La gala -acertadamente dirigida un año más por Sonia Dorado y Raúl Ibai- fue muy entretenida, con un ingenioso guión de sus dos presentadores, Zenón Recalde y Javier Navares (a quienes acompañó en esta última tarea Lorena Calero), divertidas actuaciones de Limas Morgan y la presencia de caras conocidas en la entrega de los galardones: Daniel Diges, Anne Igartiburu, Paula Sebastián, Miriam Díaz Aroca, José Mota, Belinda Washington, Carmen Conesa, Jacobo Dicenta o Mario Gas, anfitrión de la gala, celebrada en el teatro Español.
Ojalá estos premios sigan su camino de consolidación y se conviertan en la referencia del teatro musical español, pero creo que para ello hay que cambiar algunas cosas. El sistema de votación, por ejemplo. Las votaciones abiertas y democráticas generan a menudo resultados adulterados y ficticios, y no hay mejor ejemplo que los premios Max, que año tras año sorprende con resultados insospechados (que no significa que estén amañados ni que sean inmerecidos) y a veces incomprensibles. Creo mucho más en los jurados profesionales, con sus equivocaciones y sus preferencias personales, pero menos proclives al descontrol o el desequililbrio. Yo, por ejemplo, no creo que una de las mejores producciones de este año, «Chicago», merezca concurrir con tan pocas candidaturas y marcharse de vacío de la gala. Sinceramente, me parece que es devaluar unos premios que necesitan de mucho hormigón para lograr el prestigio que merecen.
Tengo la sensación -igual estoy equivocado- de que la familia del teatro musical está creando cierta endogamia, que de alguna manera se encierra en sí misma y que exhibe cierto victimismo que la empequeñece. Estos premios corren el peligro de convertirse, así, en palmaditas en la espalda entre unos y otros. La familia del teatro musical debe -lo he escrito anteriormente- quitarse ese apellido de musical. Daniel Diges reclamó mayor respeto para quienes se dedican al género y aseguró que en España se les mira con cierta reticencia, como si fueran de otro gremio. Tiene razón.

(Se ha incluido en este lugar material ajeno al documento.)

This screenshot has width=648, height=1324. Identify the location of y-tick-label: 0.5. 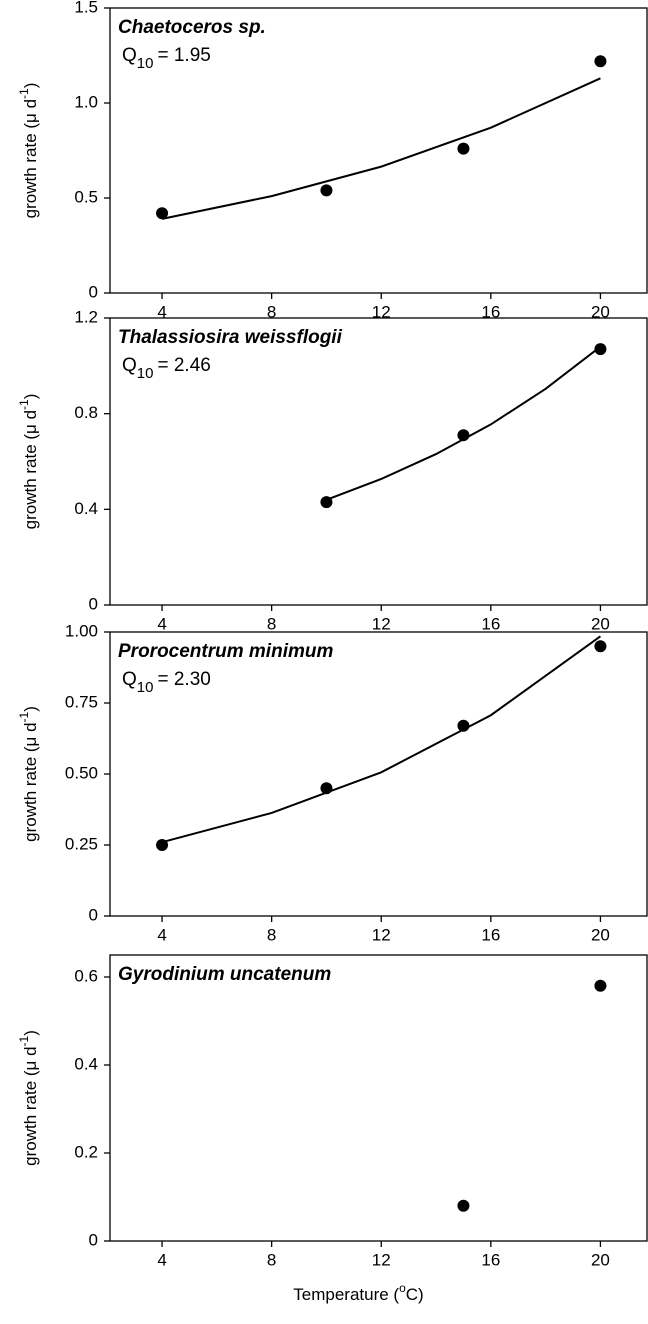
(86, 196).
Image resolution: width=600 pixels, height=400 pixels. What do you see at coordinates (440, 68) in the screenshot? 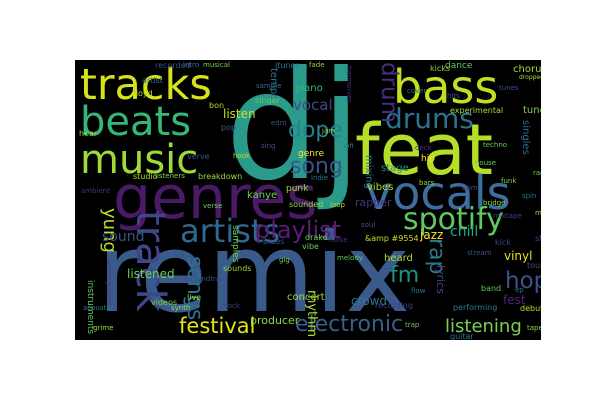
I see `word-kicks: kicks` at bounding box center [440, 68].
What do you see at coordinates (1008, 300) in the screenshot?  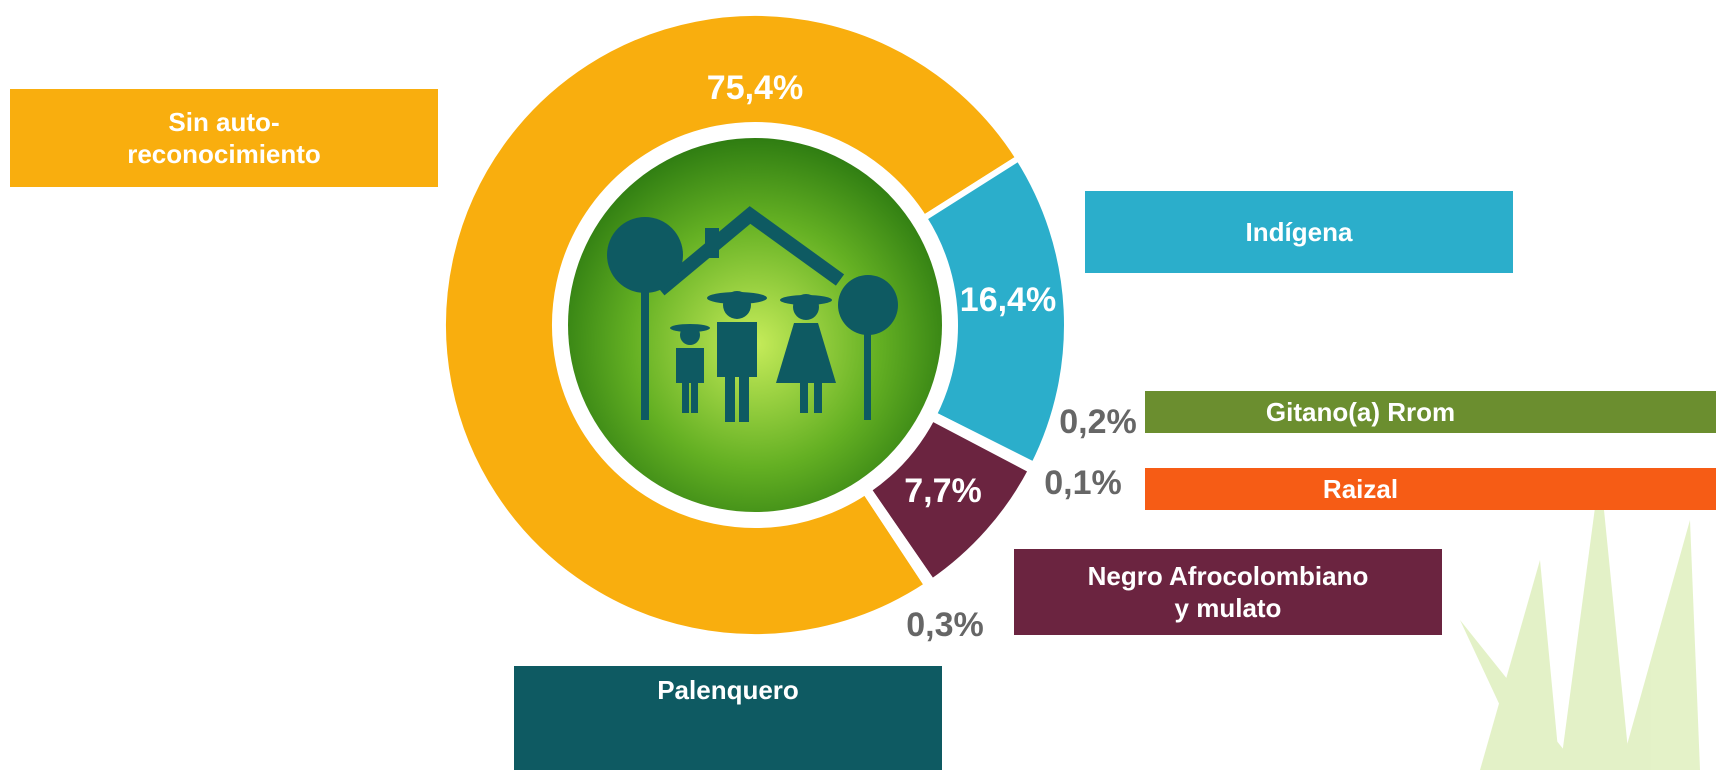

Pero ese respeto debe empezar por ellos mismos; son intérpretes capaces de cantar, bailar y actuar, porque se han preparado para ello, y por esa misma razón tienen -aquellos que posean el talento suficiente- un mayor campo de acción. Autodenominarse «actor de musical» es etiquetarse y, por tanto, limitarse cuando, precisamente, ofrecen un mayor abanico de posiblidades.